Records for processing>

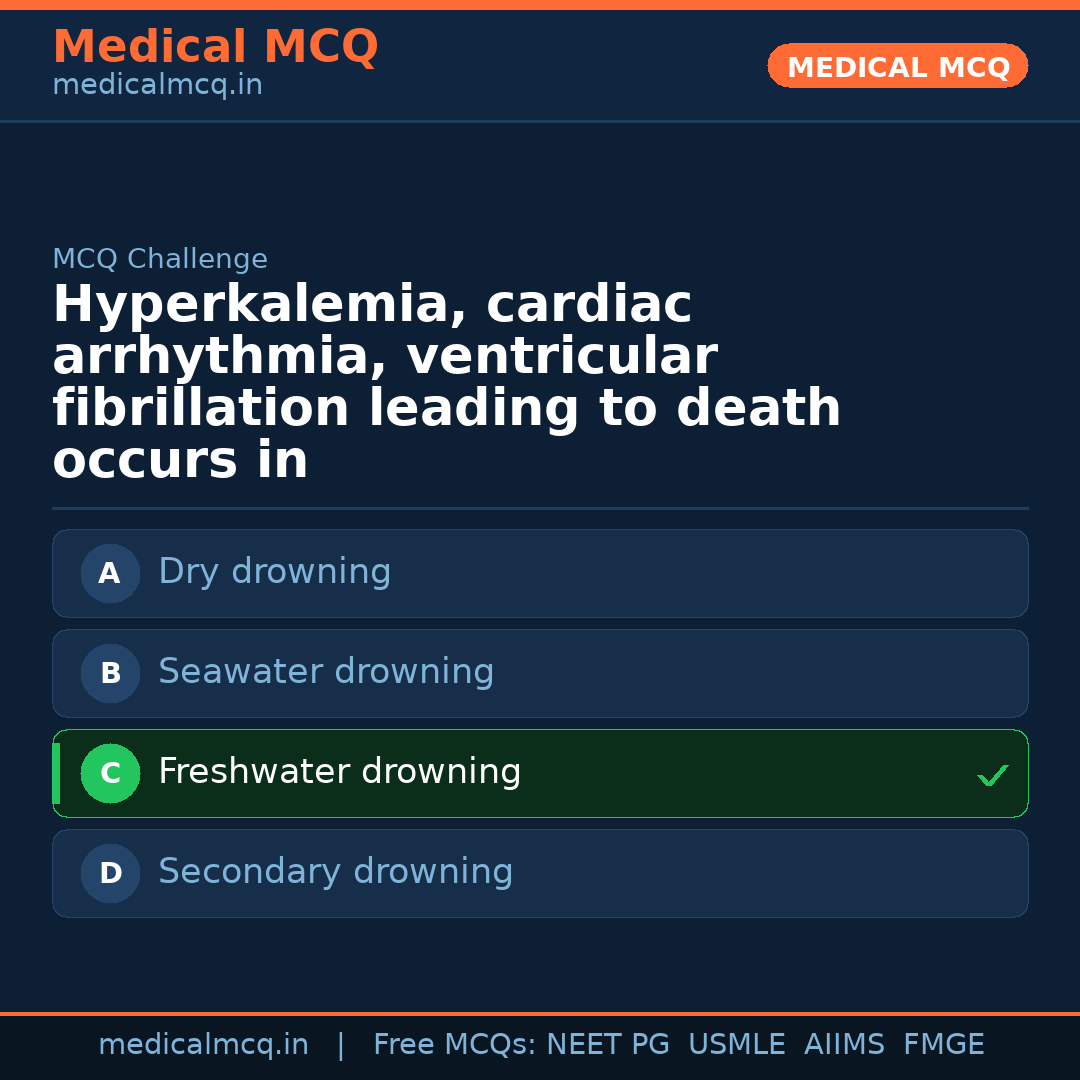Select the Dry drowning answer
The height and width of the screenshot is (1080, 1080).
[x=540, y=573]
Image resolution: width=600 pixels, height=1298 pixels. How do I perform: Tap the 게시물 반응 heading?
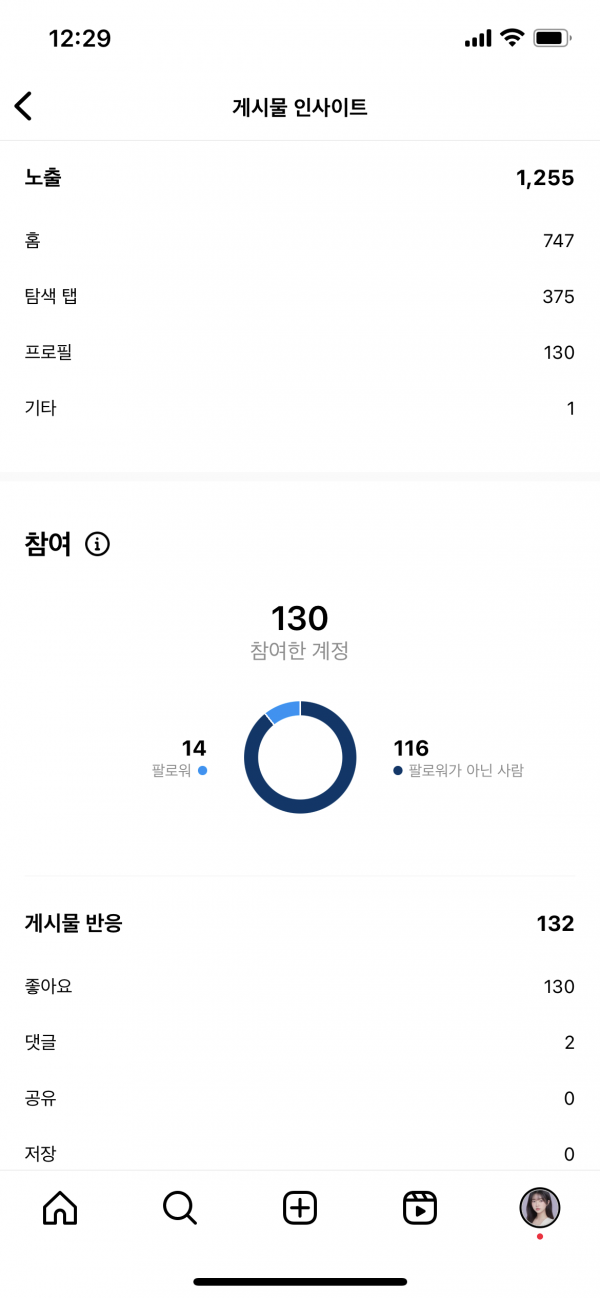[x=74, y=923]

==

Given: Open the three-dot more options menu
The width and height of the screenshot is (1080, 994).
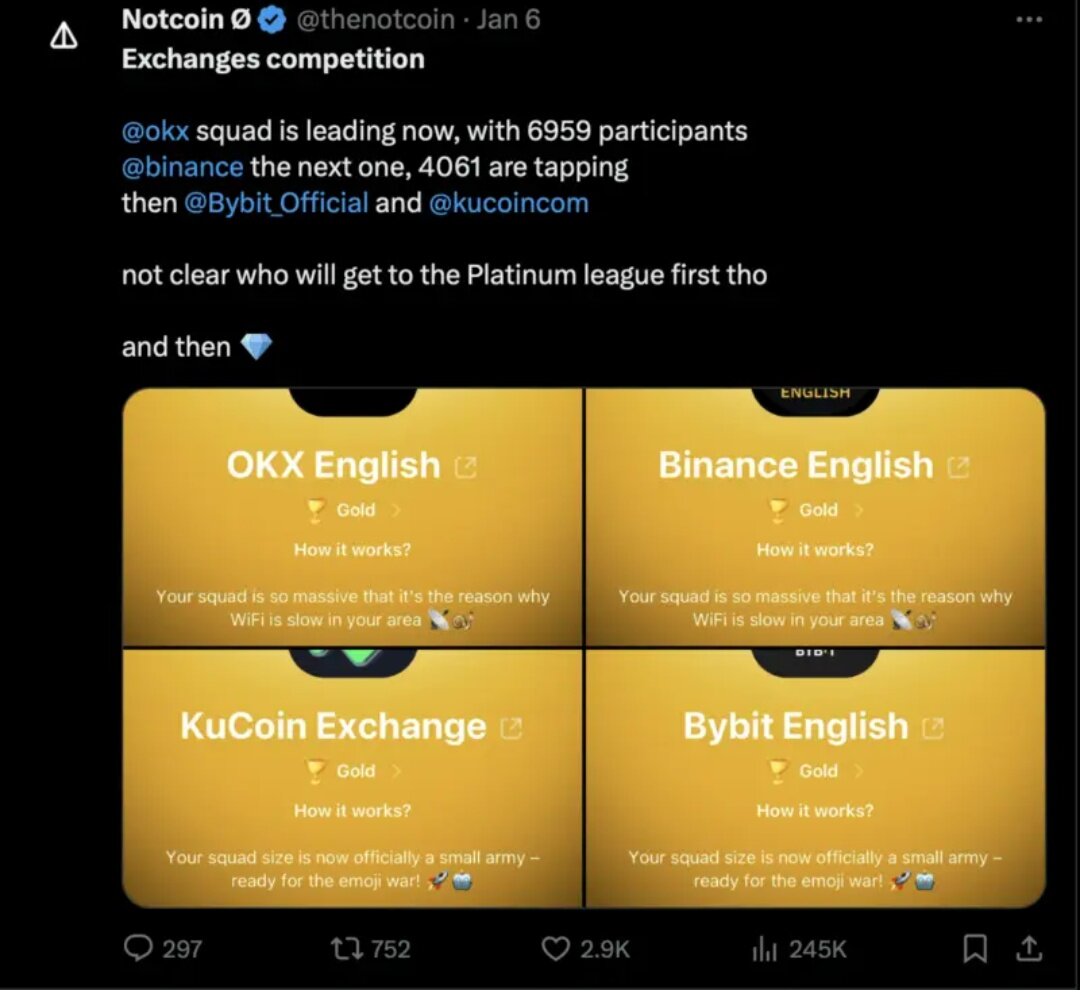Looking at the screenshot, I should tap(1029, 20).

Your instructions>
Copy word for word the part of the rows that opens with the line containing "Select the Dry drowning answer" and closes with the line containing "[x=74, y=923]", with both of those lines included. Leave the pictures out.

Task answer>
Select the Dry drowning answer
The height and width of the screenshot is (1080, 1080).
[x=540, y=573]
Image resolution: width=600 pixels, height=1298 pixels. How do I perform: Tap the 게시물 반응 heading?
[x=74, y=923]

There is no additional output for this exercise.